In meinem eigenen Schreiben fällt mir immer sehr genau auf, was ich gerne schreibe und was nicht. Ich liebe Dialoge, ich unterschlage Action, ich mag Geheimnisse und Mysterien, ich vergesse Beschreibungen. Und eine der schwierigsten Dinge für mich sind Zeitsprünge und Zeitraffer. Über die technische und inhaltliche Herangehensweise habe ich bereits einen Artikel geschrieben – Wie schreibst du Zeitsprünge in deinen Geschichten? – aber die Umsetzung fällt mir immer noch nicht leicht.
Warum ein Beispiel aus Shadow and Bone?
Es ist noch nicht so lange her, dass ich Shadow and Bone gelesen habe, doch besonders ein Aspekt ist mir von der Geschichte im Gedächtnis geblieben. Leigh Bardugo schreibt wunderbare Zeitsprünge und Zeitraffer.

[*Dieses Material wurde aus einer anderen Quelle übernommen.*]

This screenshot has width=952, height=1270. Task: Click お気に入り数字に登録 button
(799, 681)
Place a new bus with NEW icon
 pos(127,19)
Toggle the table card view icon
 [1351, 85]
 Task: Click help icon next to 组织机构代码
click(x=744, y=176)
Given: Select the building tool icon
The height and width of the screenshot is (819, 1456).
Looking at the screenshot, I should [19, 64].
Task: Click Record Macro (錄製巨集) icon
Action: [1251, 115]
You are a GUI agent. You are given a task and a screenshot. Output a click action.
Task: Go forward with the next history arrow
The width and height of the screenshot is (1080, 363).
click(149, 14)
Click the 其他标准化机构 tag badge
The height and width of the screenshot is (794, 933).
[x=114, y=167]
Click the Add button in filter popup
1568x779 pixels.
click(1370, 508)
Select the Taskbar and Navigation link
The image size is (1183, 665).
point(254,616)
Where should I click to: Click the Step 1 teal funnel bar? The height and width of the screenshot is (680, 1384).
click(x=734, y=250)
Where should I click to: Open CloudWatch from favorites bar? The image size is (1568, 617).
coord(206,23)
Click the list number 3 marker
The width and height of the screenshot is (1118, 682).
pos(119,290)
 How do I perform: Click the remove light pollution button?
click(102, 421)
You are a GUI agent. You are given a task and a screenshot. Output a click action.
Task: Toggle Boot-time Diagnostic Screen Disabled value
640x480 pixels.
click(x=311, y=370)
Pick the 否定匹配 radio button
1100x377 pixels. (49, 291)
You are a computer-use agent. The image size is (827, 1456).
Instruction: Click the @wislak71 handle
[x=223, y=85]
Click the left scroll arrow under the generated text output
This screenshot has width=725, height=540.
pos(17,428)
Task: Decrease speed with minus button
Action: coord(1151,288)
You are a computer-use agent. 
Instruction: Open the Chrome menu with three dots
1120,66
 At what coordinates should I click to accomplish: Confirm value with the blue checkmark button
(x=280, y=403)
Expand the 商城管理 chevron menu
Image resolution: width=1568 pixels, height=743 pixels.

Ich gebe zu, dass es ein bisschen ungewöhnlich ist, das überhaupt zu bemerken oder zu beachten, aber ich habe die Zeitsprünge und Zeitraffer in den Büchern geliebt und deswegen möchte ich hier einen von ihnen analysieren und schauen, ob ich etwas daraus lernen kann.
Ich werde Kapitel 12 (Seiten 174/175) aus dem Buch Shadow and Bone näher betrachten, deswegen eine sehr leichte Spoilerwarnung. Allerdings werde ich nicht auf die inhaltlichen Entwicklungen der Szene(n) eingehen. Das bedeutet, dass du die Geschichte nicht zu kennen brauchst, um dich in dieser Analyse zurechtzufinden. Und noch ein letzter Punkt: Ich habe das Buch auf Englisch gelesen, deswegen werden die Zitate auch hier auf Englisch sein. Aber das sollte nichts an der Analyse verändern.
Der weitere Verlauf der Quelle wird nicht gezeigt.